As part of our privacy stance, we never know anything about your users, so we have no way to tell users apart or to specify which users should receive a patch from within our product. However, we do provide you mechanisms for controlling updates via Shorebird with user information you have access to from within your company and your application. See the Percentage Based Rollouts guide for examples.
We recommend using one of the following three approaches to distribute patches to a subset of users (e.g. your QA team) for testing without affecting your public users in production.
All of these options require disabling auto_update
support, and using
package:shorebird_code_push for
more advanced control over the update process.
If your app has a login mechanism, this is your best option. If it does not, we recommend option 2.
Once your user has logged in, you determine whether the user is a tester and then change your Shorebird update code to use that information when updating, e.g.
final track = user.isTester ? UpdateTrack.beta : UpdateTrack.stable;shorebirdUpdater.update(track: track);
If your app does not have a login/user-account mechanism, this is your best option. If it does, we recommend option 1.

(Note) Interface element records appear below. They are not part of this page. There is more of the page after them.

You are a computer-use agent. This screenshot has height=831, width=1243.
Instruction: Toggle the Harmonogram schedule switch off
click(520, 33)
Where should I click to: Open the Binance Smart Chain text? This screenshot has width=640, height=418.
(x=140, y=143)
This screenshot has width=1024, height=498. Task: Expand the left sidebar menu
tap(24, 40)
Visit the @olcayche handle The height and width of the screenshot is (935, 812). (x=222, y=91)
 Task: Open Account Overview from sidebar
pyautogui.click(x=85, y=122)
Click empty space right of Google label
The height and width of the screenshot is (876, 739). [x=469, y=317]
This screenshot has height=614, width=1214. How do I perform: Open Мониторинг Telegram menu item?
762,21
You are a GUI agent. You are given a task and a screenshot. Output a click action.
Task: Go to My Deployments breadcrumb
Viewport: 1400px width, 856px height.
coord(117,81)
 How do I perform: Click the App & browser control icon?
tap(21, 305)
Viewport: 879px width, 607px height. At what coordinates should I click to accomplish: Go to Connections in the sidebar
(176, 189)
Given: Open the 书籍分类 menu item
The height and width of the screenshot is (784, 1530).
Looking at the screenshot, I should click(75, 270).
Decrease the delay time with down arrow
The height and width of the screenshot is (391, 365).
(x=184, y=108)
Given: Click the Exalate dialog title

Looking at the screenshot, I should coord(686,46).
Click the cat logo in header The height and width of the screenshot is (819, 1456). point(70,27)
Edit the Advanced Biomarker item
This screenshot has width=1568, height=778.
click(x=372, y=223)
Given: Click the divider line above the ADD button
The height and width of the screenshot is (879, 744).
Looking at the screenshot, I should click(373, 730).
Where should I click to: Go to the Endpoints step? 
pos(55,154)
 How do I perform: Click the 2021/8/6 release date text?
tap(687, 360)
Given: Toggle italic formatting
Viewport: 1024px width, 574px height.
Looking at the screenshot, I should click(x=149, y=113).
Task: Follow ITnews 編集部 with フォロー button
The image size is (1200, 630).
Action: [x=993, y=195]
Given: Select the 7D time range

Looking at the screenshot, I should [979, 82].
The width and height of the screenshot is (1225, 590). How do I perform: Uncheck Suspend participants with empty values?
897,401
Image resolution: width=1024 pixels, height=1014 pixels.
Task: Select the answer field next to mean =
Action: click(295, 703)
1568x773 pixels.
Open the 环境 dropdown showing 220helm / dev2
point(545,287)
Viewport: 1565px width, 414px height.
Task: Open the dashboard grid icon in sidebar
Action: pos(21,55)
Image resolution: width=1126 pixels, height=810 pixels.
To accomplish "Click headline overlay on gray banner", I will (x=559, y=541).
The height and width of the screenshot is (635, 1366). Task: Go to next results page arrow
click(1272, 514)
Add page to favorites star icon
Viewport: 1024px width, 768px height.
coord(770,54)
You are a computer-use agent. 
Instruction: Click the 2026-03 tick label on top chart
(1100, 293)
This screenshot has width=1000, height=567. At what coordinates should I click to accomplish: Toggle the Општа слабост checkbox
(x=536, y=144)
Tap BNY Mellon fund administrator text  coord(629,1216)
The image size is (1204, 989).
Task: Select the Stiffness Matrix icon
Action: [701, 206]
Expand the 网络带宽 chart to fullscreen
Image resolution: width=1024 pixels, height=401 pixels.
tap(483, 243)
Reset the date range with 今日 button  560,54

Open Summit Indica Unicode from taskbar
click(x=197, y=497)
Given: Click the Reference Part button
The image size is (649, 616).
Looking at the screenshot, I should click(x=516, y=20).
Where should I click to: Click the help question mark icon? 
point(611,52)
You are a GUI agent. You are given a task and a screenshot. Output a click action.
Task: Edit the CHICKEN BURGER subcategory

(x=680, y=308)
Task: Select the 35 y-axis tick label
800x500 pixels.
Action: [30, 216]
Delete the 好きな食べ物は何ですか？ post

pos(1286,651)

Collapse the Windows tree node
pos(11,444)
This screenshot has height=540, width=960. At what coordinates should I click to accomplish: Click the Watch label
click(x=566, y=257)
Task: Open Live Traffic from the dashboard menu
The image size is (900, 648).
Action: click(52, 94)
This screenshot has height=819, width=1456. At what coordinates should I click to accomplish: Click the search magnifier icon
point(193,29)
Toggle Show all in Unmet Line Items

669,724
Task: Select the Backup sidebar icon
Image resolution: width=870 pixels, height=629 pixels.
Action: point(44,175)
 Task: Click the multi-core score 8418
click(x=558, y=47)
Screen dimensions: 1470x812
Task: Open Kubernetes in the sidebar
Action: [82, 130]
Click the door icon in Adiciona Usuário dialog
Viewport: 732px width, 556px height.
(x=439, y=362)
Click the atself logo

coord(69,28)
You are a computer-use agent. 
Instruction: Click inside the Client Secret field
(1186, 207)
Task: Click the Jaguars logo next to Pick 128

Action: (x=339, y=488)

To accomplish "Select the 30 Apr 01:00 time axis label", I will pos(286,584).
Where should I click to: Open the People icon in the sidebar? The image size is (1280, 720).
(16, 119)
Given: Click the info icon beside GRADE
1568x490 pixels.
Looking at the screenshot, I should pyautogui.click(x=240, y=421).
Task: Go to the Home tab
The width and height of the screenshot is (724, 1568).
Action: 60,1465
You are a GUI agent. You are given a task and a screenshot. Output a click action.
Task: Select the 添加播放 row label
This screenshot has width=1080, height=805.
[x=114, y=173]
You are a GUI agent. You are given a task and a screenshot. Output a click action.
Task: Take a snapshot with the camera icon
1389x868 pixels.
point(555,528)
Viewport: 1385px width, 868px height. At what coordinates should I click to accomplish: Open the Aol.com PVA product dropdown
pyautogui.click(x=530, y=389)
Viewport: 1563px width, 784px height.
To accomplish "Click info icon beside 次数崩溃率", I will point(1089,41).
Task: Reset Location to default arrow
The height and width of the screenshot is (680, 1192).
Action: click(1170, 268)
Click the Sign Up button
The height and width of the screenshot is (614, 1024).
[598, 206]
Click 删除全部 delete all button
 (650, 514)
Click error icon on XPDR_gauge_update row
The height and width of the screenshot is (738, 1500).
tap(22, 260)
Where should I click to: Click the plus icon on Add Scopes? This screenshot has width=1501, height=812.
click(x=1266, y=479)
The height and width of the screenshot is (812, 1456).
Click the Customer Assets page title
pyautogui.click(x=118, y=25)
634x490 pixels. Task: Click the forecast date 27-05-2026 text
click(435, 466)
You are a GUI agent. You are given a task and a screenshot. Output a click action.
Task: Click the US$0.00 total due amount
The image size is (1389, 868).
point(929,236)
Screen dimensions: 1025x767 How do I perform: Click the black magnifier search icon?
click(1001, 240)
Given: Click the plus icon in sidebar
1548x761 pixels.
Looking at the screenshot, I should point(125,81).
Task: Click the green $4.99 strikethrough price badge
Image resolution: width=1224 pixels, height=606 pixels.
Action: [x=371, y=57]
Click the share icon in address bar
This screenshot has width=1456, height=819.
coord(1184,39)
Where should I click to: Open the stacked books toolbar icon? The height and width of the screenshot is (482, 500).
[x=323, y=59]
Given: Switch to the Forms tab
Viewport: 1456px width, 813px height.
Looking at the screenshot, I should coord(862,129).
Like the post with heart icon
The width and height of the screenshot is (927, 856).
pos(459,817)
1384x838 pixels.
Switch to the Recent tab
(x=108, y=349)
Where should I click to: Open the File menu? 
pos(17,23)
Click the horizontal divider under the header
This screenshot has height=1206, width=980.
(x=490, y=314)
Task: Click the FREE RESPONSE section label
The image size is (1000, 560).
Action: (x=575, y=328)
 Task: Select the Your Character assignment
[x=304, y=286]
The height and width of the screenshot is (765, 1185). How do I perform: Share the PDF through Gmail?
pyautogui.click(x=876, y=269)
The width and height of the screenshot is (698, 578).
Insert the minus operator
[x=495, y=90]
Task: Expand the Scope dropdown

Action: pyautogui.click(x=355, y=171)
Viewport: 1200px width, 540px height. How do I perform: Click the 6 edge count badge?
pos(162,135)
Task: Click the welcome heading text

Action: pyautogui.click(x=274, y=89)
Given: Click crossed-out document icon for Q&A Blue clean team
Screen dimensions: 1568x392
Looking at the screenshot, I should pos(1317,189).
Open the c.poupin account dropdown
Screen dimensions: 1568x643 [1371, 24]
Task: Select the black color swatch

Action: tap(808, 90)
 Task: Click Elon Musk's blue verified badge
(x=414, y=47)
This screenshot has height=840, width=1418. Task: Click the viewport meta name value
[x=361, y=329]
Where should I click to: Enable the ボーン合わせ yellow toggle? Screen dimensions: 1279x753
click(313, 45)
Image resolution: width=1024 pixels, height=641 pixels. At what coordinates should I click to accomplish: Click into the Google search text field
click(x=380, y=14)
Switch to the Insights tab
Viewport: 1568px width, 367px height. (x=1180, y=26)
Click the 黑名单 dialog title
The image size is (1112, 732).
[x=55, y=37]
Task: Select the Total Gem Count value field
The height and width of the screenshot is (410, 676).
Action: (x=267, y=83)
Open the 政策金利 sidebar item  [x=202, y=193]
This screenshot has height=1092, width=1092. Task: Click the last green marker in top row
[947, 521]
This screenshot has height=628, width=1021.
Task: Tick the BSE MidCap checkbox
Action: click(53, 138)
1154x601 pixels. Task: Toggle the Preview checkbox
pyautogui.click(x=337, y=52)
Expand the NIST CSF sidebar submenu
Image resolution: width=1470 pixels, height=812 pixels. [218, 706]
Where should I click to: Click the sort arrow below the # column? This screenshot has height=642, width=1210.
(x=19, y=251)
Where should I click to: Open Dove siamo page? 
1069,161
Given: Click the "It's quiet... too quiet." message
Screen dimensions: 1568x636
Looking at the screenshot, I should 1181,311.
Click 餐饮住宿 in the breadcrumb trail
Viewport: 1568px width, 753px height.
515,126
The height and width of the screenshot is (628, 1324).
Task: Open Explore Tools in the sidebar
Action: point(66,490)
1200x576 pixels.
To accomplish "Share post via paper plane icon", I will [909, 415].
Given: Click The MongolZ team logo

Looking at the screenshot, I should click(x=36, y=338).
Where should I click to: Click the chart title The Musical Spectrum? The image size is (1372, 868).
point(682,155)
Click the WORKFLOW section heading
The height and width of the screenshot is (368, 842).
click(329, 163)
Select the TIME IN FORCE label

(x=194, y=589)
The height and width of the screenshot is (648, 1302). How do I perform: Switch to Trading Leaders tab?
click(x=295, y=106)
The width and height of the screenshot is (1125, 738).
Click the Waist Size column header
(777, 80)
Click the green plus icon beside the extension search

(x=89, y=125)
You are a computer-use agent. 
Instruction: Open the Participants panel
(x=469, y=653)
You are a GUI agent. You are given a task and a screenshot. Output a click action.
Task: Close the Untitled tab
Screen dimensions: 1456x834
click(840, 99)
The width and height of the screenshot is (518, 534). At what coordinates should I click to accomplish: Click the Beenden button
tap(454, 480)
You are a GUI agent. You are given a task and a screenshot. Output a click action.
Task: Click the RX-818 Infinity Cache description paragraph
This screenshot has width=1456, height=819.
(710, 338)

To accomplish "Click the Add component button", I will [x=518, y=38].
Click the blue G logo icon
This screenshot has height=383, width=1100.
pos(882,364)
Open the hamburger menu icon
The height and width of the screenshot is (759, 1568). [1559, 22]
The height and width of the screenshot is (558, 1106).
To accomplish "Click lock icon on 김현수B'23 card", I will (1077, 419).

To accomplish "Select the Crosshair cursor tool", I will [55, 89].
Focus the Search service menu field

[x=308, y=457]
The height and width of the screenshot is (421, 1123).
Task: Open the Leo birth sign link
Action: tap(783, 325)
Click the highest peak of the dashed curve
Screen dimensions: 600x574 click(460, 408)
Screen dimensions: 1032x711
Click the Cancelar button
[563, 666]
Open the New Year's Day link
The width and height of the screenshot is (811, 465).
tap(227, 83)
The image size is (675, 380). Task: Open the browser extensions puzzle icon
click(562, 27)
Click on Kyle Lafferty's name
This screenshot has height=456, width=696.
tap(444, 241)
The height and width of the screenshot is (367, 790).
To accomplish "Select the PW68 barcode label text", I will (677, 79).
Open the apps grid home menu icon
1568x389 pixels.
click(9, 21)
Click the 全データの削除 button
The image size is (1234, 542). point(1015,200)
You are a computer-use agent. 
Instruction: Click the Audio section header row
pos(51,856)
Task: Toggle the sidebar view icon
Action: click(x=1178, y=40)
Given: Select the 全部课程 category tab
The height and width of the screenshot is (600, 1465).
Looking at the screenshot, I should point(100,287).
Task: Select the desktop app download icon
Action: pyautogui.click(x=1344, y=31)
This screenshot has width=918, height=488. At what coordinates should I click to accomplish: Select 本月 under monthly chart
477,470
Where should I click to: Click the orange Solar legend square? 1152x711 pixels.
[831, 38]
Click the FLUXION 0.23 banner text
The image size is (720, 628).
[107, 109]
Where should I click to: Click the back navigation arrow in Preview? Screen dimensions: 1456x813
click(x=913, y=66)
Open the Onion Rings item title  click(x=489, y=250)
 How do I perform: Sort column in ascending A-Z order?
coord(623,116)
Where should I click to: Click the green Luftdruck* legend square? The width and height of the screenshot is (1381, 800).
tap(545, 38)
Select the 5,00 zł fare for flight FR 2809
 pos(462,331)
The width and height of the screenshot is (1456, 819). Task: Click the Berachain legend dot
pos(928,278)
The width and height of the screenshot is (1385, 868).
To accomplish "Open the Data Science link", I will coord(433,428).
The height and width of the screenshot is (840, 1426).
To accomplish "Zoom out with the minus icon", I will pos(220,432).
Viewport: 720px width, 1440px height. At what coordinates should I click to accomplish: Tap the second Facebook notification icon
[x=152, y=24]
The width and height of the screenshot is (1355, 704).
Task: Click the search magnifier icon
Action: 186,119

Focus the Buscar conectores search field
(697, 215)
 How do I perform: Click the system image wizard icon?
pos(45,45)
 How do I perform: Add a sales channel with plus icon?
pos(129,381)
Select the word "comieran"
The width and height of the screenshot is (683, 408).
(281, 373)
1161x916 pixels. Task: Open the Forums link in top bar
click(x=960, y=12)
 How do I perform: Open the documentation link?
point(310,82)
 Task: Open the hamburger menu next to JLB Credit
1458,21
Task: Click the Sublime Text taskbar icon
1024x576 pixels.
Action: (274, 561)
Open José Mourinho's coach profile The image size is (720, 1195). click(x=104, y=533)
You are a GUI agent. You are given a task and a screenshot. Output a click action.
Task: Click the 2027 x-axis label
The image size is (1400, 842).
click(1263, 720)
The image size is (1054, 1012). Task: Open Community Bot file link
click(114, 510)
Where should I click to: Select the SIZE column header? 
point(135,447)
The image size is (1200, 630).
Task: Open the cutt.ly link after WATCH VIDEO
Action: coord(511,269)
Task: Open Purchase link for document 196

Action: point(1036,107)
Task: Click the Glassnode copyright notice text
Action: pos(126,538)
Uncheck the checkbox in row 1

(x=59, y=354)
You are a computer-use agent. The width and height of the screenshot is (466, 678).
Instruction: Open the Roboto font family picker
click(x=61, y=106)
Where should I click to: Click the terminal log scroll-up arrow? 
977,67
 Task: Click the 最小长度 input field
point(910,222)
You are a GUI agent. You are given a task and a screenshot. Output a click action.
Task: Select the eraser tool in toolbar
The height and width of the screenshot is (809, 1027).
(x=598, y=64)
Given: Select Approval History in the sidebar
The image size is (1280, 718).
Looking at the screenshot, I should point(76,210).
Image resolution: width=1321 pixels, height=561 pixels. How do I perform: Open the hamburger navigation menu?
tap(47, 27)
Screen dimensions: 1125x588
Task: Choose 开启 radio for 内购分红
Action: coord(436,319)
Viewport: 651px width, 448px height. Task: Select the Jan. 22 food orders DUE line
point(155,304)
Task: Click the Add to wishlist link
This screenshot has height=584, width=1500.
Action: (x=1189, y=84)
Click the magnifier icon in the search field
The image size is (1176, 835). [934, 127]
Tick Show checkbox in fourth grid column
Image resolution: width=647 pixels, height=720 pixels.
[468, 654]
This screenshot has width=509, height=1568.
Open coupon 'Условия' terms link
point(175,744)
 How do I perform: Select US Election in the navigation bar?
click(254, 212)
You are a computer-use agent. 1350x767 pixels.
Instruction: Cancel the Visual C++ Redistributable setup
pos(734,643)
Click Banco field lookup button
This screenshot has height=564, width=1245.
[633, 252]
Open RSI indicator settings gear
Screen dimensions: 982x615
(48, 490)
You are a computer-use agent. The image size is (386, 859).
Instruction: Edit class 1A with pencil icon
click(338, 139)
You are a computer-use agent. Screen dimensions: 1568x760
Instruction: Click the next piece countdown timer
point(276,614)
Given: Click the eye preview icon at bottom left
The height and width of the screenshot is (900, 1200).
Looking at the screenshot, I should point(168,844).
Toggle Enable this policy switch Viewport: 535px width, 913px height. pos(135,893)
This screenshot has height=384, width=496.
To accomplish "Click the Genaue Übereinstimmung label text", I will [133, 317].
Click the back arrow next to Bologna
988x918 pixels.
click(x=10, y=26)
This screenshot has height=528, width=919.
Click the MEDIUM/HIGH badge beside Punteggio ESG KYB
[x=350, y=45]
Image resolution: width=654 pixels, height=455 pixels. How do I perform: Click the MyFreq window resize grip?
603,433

Some stores discourage hidden UIs; however our customers tell us it is common practice. For example, some apps may enable a “QA” mode in their app after a certain series of clicks or special gestures, etc., similar to how Android enables developer mode when tapping 7 times on the Android version text in the settings app From a QA mode, you could allow testers to switch to the “beta” patch track, even from your production app. They could similarly switch back to “stable” to move back to what production users see today.
Other companies provide existing mechanisms for testing mobile apps before production. Apple TestFlight, Google Release Tracks, Firebase App Distribution are all examples of this. Shorebird does not have built-in detection of these distribution mechanisms, but it is typically possible to detect the mechanism via which an App was installed on the user’s device.
It is then possible to pick the Shorebird track based on the detected install mechanism, allowing you to thus distribute patches only to your TestFlight users, etc.
Because detection of install mechanisms can be unreliable, we recommend option 1 or 2 for most teams, but include this option for completeness. Most teams who distribute via TestFlight, for example, also have QA-specific accounts and thus option 2 is strictly better.